À procura de slogans capazes de mobilizar o eleitorado, o Alternativa para a Alemanha colecionou mais erros que acertos. Quando foi fundado, em 2013, sua bandeira era atacar o socorro financeiro à Grécia, que integra a zona do euro. Quando o assunto saiu do radar, o partido ficou sem palanque. Em 2015, a entrada na União Europeia de 1 milhão de refugiados sírios e de outras nacionalidades deu à sigla a sua principal razão de existir. O AfD, então, passou a criticar os imigrantes e a pedir a saída da chanceler Angela Merkel, para quem a Europa tinha uma obrigação moral em recebê-los. Só que o sucesso do país em receber centenas de milhares de pessoas nos anos seguintes e a queda no fluxo fez com que a imigração perdesse relevância e passasse a ser uma prioridade apenas para 20% da população. Isso exigiu que o partido, em março de 2020, começo da pandemia, abraçasse outra causa: passou a exigir do governo fortes medidas para conter o vírus. Durou pouco. Ao ver que um movimento chamado Querdenken ganhava visibilidade pedindo o fim dos lockdowns, o AfD deu outro cavalo de pau e se juntou aos manifestantes nas ruas. A guinada, porém, afastou seguidores. “Enquanto a posição anti-imigração unificava o partido, isso não aconteceu com a questão sanitária. Alguns são contra o lockdown e contra a vacinação, mas outros preferiram se imunizar”, diz a cientista política alemã Anne Kuppers, da Universidade de Jena, na Turíngia.

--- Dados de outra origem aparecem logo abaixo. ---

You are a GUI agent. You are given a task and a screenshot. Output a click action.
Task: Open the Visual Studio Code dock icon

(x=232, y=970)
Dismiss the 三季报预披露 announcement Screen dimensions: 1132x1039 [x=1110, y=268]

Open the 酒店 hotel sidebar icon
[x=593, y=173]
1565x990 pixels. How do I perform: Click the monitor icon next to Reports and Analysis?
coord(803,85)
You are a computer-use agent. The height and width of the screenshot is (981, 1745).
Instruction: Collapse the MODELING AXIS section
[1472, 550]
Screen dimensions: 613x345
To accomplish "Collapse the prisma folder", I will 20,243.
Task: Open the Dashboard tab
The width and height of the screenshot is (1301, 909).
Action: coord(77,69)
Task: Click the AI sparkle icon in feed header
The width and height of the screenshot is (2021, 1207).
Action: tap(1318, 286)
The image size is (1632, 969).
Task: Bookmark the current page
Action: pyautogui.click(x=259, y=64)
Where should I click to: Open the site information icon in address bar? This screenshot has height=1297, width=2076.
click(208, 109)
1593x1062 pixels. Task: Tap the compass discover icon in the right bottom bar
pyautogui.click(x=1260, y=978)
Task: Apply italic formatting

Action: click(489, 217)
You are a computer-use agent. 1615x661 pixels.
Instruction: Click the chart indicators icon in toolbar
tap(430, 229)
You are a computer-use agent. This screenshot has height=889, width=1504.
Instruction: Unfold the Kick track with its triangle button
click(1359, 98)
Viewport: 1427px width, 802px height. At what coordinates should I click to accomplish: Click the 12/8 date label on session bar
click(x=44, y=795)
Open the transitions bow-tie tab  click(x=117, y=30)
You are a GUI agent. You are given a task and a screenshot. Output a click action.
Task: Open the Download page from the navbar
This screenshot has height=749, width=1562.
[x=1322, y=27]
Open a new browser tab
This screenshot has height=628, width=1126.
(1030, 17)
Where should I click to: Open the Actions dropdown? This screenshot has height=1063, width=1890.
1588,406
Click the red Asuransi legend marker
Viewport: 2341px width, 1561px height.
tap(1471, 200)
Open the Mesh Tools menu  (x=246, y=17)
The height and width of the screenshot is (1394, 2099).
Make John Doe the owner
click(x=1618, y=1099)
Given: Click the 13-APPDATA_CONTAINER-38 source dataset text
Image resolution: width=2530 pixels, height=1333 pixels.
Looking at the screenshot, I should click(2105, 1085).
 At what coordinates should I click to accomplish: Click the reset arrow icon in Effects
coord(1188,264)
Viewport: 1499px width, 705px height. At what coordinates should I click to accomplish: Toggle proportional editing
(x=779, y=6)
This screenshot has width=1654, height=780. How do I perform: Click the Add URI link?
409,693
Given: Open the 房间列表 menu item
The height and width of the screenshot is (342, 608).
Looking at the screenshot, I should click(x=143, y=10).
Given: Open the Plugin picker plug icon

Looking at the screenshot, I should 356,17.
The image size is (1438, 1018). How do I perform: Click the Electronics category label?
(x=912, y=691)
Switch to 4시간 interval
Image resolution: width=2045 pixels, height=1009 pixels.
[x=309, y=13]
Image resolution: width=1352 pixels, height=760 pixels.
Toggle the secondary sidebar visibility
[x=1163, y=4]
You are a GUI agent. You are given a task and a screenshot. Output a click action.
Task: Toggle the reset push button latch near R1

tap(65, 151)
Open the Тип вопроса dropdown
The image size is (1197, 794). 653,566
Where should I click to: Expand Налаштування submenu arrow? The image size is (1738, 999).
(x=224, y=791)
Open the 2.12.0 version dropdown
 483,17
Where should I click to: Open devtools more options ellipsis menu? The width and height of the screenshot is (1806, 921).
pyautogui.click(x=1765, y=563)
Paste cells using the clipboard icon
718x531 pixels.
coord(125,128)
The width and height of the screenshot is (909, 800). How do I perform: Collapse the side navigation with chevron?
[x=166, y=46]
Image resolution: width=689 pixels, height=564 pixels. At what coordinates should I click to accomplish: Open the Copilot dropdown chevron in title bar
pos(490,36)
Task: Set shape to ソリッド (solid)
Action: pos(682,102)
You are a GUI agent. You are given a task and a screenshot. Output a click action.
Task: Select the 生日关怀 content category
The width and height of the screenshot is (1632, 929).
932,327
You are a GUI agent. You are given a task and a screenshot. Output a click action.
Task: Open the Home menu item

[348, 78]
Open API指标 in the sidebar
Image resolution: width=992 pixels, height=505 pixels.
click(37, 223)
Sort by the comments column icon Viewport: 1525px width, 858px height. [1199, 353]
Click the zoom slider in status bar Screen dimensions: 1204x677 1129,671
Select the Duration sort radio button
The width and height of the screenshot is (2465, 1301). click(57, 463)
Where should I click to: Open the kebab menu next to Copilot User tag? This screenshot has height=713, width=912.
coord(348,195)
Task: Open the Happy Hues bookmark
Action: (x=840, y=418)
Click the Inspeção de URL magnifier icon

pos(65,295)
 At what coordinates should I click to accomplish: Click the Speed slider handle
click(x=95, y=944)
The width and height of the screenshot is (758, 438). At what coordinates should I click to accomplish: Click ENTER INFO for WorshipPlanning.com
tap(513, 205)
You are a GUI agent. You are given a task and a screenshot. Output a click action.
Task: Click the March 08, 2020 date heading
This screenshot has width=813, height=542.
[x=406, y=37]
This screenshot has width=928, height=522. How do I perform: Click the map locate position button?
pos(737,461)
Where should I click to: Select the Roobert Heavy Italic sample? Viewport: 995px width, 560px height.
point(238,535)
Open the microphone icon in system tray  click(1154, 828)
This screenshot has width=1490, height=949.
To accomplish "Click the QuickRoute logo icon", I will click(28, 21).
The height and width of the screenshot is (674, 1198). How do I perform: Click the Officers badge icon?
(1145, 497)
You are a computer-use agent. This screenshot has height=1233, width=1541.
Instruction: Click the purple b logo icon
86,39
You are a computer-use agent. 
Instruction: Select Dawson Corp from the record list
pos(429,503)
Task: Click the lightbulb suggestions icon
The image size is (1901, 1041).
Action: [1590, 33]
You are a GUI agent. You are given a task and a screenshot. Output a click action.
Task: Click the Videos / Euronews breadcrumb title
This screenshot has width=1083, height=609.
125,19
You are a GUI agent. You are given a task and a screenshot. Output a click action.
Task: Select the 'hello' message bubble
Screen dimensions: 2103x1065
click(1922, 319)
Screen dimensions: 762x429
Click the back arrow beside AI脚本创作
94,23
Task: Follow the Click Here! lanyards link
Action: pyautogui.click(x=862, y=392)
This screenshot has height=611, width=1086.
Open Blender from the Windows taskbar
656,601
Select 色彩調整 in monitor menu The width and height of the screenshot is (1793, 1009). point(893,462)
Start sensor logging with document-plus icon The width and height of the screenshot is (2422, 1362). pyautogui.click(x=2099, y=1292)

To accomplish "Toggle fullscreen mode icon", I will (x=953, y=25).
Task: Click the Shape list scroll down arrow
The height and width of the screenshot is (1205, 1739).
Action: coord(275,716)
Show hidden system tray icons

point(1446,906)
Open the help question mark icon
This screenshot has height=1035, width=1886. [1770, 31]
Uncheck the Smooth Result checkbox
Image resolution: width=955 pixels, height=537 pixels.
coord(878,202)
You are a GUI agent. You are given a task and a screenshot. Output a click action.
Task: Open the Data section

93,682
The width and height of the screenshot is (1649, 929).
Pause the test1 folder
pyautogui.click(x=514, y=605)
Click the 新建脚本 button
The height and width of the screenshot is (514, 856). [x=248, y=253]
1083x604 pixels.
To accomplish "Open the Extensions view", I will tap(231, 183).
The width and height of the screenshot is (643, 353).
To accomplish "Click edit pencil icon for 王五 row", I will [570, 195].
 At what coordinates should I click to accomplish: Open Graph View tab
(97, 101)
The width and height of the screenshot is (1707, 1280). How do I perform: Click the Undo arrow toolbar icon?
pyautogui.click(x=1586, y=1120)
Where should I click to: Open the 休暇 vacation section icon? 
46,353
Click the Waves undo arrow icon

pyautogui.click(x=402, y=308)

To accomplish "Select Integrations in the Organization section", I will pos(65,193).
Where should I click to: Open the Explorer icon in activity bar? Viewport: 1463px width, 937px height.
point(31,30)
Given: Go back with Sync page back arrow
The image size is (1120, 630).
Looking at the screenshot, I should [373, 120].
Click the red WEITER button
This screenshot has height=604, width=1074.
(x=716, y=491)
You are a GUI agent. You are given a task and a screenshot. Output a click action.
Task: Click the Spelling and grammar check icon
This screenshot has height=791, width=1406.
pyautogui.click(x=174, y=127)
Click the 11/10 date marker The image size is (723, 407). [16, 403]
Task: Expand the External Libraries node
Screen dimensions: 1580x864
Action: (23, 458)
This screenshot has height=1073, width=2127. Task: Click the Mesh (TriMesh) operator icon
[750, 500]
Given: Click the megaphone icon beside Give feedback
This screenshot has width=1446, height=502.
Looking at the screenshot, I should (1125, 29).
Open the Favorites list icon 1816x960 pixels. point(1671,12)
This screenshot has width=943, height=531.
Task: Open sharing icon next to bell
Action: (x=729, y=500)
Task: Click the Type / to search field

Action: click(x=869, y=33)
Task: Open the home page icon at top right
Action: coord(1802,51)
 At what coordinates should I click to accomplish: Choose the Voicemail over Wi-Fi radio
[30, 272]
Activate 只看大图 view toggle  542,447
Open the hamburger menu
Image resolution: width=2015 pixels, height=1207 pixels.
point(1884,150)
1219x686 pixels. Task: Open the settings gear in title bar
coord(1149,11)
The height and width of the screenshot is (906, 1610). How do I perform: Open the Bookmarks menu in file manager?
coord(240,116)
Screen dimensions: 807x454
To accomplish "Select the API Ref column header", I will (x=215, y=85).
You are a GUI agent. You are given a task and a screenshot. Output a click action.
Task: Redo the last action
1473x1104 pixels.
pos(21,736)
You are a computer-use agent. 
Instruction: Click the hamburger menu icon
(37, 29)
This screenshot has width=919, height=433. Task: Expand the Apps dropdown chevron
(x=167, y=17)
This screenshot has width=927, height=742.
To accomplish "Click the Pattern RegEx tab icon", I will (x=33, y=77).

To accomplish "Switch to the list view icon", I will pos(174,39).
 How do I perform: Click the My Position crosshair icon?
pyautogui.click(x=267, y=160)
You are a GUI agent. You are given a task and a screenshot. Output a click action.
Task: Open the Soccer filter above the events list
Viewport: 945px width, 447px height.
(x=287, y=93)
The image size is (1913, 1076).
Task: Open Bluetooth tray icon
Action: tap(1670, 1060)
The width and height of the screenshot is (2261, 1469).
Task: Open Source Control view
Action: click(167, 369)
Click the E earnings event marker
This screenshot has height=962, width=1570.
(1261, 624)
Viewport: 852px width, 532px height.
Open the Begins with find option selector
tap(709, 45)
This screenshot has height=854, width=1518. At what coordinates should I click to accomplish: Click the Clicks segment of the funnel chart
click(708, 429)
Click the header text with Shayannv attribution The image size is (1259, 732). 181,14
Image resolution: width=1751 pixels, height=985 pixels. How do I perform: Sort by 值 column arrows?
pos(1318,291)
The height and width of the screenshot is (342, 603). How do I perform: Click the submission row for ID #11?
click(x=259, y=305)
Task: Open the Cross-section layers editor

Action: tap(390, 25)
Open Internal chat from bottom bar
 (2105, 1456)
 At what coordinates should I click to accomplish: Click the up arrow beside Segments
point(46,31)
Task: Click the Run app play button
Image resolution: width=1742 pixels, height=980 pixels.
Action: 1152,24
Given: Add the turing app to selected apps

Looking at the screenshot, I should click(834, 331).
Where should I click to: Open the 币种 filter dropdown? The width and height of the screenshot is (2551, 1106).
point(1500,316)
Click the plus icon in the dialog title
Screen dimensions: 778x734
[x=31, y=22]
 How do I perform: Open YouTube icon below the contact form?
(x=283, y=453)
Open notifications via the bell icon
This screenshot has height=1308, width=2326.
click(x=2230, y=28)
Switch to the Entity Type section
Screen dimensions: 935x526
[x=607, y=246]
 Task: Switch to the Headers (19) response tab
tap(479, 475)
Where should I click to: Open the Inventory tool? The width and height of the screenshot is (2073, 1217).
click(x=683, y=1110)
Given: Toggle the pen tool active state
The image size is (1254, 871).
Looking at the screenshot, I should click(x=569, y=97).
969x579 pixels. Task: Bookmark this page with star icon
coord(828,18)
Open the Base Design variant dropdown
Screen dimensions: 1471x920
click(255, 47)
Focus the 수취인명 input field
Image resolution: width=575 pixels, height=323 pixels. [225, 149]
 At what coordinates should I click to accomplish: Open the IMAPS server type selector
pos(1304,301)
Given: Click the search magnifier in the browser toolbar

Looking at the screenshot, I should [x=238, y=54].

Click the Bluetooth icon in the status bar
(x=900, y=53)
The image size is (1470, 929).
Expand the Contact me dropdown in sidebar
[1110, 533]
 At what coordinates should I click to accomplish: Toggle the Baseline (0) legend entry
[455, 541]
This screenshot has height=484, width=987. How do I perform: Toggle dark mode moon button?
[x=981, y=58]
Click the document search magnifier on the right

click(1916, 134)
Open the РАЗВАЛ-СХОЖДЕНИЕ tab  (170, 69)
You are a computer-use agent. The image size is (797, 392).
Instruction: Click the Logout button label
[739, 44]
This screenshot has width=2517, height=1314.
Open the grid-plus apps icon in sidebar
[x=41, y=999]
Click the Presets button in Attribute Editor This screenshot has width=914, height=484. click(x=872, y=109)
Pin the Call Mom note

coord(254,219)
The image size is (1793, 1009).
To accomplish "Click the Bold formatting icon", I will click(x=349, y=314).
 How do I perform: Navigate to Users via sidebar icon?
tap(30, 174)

Caso o social-democrata Olaf Scholz, de 63 anos, consiga se firmar como o próximo chanceler, não se deve esperar uma grande mudança de rumo. O SPD integra a atual coalizão de governo, em que Scholz é o atual ministro das finanças e vice-primeiro-ministro. Assim, a propensão a elevar os gastos públicos, algo que desafia o caráter austero da Alemanha, deverá ser mantida. Em abril, Scholz anunciou um plano de 28 bilhões de euros para recuperar a economia. O projeto é baseado em dois eixos: mudança climática e transformação digital. Com a pandemia, a necessidade de ampliar os investimentos em tecnologia ficou evidente. Em um ranking europeu de serviços públicos digitais, a rica Alemanha está em 21º lugar em uma lista de 28 países. No início da crise sanitária, os 16 estados do país estavam recorrendo a antiquados equipamentos de fax para compartilhar suas estatísticas de Covid. Formulários para solicitar ajuda governamental tinham de ser impressos, assinados e levados até um órgão público.
Scholz também é tido como um moderado no interior do partido de centro-esquerda. “Scholz conversa com todos os grupos ao mesmo tempo. Nesse ponto, ele é muito parecido com o presidente americano Joe Biden. Eles não têm discursos ideológicos, que estimulam a polarização e criam rusgas entre as pessoas”, diz Kai Enno Lehmann, professor de relações internacionais na Universidade de São Paulo. Sua carreira política deslanchou como prefeito de Hamburgo, em 2011. Nessa cidade, ele conduziu um projeto para revitalizar a região do porto, fez diversos acordos com a iniciativa privada para fomentar a construção de moradias baratas e ainda equilibrou as finanças da cidade. Em 2015, Scholz conseguiu se reeleger e ficou no cargo até 2018, quando se tornou o líder do Partido Social-Democrata. Agora, deve virar chanceler da Alemanha pós-Angela Merkel.